▶ _Task goal_
Below are the records. Retype exactly the lines between the lines holding "Click the help question mark icon" and "The image size is (1135, 667).", inclusive.
╭─ The records
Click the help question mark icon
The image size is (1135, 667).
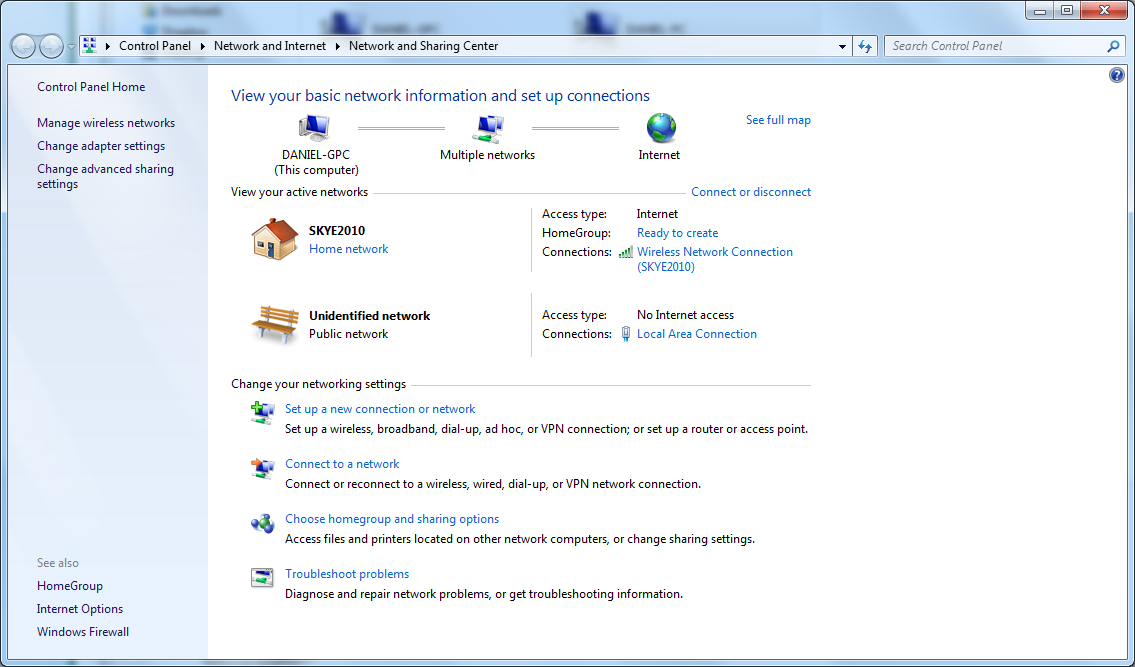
╰─
╭─ The records
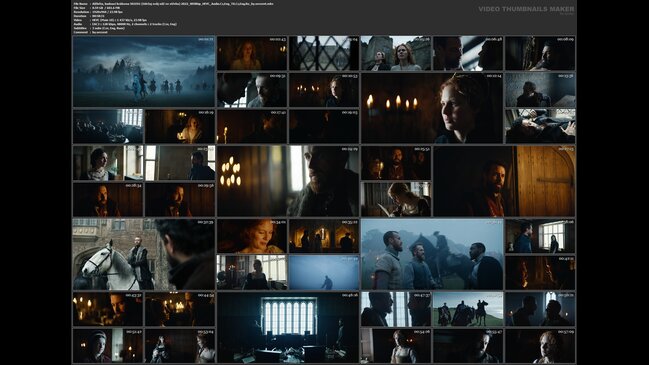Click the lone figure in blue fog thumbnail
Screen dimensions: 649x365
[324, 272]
╰─
╭─ The records
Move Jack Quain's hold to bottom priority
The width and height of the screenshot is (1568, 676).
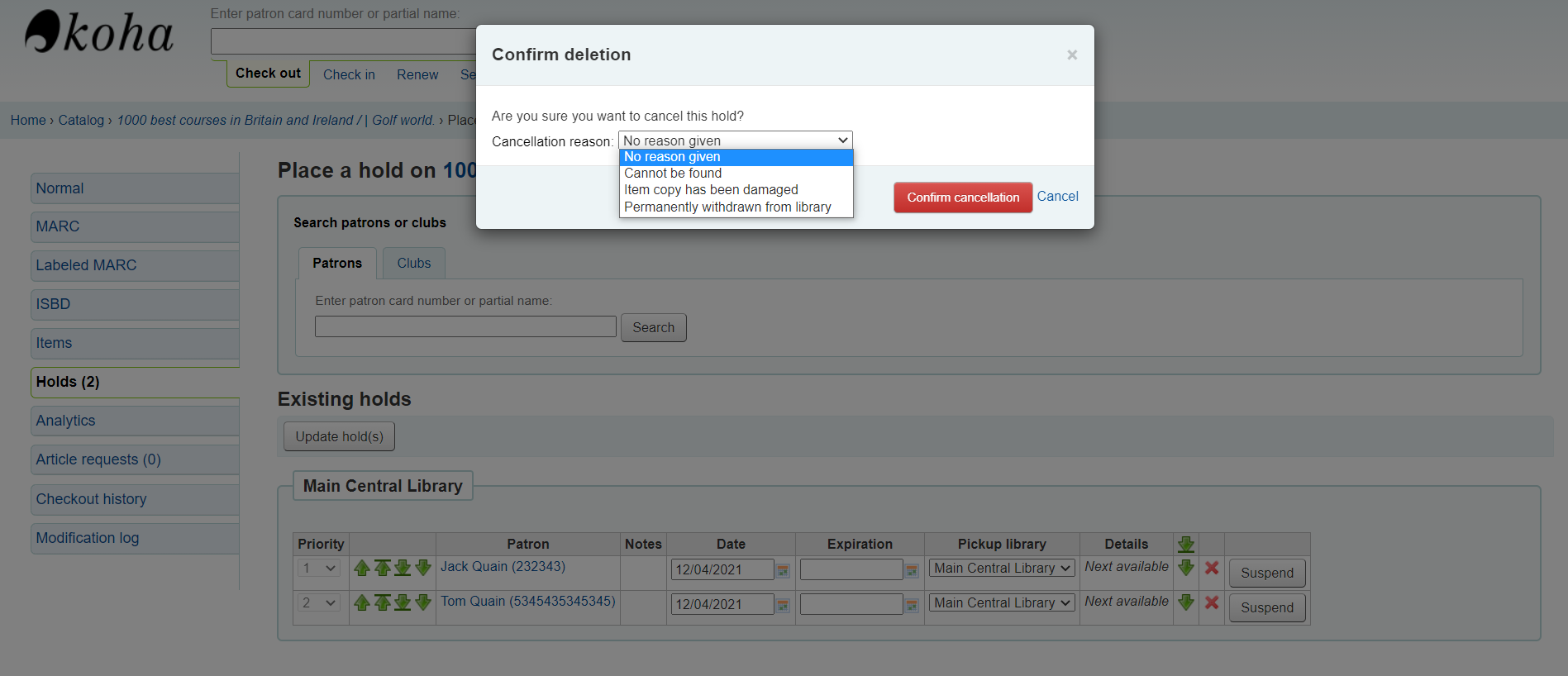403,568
╰─
▶ _Exercise response_
Click the help question mark icon
The image size is (1135, 667).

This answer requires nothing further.